** Records for the exercise follows **
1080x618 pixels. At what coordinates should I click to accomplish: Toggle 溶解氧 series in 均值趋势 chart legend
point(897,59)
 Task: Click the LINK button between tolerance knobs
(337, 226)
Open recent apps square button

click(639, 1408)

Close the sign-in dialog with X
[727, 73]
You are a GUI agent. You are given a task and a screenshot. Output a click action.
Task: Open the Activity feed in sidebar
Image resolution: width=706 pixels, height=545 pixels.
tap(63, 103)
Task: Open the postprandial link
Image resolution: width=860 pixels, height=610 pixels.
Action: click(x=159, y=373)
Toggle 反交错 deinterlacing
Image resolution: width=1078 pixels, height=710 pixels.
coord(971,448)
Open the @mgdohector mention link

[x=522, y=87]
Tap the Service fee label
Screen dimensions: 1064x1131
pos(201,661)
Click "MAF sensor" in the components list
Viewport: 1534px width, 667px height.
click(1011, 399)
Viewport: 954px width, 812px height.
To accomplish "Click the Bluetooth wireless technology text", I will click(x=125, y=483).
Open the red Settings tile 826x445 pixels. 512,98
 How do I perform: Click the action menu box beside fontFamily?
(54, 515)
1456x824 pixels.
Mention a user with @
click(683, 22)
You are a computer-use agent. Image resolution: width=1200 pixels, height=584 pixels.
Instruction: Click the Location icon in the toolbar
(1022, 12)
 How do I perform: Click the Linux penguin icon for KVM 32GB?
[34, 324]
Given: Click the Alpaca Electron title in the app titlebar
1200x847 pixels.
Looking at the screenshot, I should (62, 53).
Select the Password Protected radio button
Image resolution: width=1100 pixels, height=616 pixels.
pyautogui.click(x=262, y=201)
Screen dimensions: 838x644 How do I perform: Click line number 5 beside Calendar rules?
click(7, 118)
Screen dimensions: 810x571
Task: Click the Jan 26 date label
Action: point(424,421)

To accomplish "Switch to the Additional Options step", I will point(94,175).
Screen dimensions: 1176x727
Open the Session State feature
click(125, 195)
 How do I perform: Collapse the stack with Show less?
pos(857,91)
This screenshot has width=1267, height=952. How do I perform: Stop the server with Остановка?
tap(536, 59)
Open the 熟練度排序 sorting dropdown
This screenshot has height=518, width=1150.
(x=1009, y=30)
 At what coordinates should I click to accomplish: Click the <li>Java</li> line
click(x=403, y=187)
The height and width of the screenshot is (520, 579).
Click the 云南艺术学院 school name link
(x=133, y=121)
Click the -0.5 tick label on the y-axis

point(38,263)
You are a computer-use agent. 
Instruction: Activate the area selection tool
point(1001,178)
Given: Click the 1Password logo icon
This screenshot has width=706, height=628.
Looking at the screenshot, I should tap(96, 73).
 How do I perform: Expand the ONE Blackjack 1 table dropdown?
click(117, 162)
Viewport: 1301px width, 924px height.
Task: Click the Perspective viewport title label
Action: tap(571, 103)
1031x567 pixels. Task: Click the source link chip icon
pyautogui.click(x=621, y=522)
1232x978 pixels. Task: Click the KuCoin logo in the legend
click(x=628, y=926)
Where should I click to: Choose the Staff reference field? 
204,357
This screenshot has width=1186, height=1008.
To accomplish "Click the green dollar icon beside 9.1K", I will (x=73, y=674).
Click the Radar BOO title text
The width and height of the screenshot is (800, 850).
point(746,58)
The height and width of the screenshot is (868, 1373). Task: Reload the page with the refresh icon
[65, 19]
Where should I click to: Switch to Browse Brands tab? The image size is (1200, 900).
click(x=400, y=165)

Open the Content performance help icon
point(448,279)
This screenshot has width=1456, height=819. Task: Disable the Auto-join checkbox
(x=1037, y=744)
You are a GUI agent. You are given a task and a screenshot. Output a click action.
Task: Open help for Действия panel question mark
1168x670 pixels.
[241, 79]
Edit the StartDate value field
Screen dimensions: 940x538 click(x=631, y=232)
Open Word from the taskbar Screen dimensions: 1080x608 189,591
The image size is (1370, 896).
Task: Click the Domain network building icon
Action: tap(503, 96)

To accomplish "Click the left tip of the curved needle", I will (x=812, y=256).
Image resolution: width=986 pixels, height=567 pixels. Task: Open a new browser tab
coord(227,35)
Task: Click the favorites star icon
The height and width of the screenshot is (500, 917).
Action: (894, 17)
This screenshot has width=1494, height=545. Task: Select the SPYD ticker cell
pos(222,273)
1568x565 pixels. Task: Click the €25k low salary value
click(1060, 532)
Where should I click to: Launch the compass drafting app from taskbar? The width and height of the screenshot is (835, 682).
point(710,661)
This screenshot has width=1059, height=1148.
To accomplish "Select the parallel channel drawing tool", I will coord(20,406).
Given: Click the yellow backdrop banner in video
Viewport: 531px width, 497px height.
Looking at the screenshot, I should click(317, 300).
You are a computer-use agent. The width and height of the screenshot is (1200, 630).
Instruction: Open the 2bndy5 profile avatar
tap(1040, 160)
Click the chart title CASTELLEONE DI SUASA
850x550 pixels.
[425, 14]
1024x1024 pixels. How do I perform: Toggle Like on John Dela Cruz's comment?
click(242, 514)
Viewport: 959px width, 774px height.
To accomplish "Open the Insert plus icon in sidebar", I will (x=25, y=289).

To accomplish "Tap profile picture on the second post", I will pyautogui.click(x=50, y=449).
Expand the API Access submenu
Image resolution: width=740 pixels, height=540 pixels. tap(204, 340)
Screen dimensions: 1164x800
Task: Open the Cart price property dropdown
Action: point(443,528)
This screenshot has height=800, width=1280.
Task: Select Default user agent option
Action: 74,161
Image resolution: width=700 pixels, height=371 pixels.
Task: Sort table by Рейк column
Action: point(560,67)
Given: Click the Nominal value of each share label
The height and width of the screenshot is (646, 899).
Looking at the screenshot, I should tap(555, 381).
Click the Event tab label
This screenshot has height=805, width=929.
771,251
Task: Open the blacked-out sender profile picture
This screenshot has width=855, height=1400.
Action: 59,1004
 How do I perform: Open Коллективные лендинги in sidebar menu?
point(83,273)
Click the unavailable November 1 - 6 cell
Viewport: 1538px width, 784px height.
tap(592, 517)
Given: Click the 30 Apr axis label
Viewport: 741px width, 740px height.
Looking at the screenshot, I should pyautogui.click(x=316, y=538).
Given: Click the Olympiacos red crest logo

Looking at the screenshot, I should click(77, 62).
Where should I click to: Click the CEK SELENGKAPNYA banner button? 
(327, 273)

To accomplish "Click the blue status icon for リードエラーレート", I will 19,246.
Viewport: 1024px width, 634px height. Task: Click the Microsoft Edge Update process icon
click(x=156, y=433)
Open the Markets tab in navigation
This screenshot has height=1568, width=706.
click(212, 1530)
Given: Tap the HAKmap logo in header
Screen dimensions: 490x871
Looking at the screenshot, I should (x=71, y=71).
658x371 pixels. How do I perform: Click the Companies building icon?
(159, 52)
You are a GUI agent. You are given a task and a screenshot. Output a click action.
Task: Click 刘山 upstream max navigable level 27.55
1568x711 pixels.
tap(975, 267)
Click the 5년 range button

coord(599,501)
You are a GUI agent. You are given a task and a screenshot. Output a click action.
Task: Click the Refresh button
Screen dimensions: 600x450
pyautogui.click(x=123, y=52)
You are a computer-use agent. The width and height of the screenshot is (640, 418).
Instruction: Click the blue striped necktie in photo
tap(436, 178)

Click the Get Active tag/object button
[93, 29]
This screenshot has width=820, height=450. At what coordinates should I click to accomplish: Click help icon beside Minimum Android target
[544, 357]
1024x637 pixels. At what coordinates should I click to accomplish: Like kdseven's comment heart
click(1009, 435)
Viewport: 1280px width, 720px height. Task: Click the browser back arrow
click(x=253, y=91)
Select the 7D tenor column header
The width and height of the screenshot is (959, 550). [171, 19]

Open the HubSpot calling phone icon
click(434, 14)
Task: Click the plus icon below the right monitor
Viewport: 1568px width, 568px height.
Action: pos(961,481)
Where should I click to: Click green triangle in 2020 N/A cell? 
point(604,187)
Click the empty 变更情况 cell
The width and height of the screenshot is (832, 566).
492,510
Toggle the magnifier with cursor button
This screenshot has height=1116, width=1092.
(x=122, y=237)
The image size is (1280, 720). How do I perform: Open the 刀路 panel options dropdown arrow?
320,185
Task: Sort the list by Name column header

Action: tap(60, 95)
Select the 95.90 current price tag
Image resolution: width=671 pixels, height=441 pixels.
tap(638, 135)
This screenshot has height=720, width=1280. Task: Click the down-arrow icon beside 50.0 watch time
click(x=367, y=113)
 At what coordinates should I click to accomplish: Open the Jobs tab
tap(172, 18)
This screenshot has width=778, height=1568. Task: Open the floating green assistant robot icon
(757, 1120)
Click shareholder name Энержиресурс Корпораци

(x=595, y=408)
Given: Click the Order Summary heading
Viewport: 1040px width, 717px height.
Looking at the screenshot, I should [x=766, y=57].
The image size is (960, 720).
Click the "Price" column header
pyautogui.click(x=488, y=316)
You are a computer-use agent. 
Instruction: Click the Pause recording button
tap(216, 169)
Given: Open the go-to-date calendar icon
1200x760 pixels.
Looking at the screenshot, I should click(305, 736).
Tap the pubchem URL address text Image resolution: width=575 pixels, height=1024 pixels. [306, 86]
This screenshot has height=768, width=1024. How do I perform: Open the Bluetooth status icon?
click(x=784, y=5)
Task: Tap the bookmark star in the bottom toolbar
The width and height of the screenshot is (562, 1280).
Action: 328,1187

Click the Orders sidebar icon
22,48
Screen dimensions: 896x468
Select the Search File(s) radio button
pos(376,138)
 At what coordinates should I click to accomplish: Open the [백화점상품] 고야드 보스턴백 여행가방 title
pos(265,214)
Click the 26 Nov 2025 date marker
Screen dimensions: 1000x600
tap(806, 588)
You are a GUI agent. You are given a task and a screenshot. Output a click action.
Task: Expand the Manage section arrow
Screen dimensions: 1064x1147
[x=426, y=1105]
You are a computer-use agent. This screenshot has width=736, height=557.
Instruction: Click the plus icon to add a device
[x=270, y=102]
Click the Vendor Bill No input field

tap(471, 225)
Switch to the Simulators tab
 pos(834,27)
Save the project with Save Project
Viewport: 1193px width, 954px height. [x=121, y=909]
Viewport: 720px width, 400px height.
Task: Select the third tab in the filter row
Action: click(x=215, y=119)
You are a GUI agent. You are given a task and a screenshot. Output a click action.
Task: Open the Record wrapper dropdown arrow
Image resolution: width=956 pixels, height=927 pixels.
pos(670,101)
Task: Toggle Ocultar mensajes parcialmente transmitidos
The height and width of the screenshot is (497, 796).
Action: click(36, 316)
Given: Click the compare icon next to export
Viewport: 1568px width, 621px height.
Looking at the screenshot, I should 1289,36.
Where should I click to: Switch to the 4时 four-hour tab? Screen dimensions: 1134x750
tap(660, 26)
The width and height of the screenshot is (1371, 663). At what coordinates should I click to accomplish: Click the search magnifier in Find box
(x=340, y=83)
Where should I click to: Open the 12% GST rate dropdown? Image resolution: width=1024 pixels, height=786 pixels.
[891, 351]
** End of Records for the exercise **
■ Exercise description
Copy the lines above exactly, from the very first through the one containing "Viewport: 954px width, 812px height.", and include no other line.

■ Your response
1080x618 pixels. At what coordinates should I click to accomplish: Toggle 溶解氧 series in 均值趋势 chart legend
point(897,59)
 Task: Click the LINK button between tolerance knobs
(337, 226)
Open recent apps square button

click(639, 1408)

Close the sign-in dialog with X
[727, 73]
You are a GUI agent. You are given a task and a screenshot. Output a click action.
Task: Open the Activity feed in sidebar
Image resolution: width=706 pixels, height=545 pixels.
tap(63, 103)
Task: Open the postprandial link
Image resolution: width=860 pixels, height=610 pixels.
Action: click(x=159, y=373)
Toggle 反交错 deinterlacing
Image resolution: width=1078 pixels, height=710 pixels.
coord(971,448)
Open the @mgdohector mention link

[x=522, y=87]
Tap the Service fee label
Screen dimensions: 1064x1131
pos(201,661)
Click "MAF sensor" in the components list
Viewport: 1534px width, 667px height.
click(1011, 399)
Viewport: 954px width, 812px height.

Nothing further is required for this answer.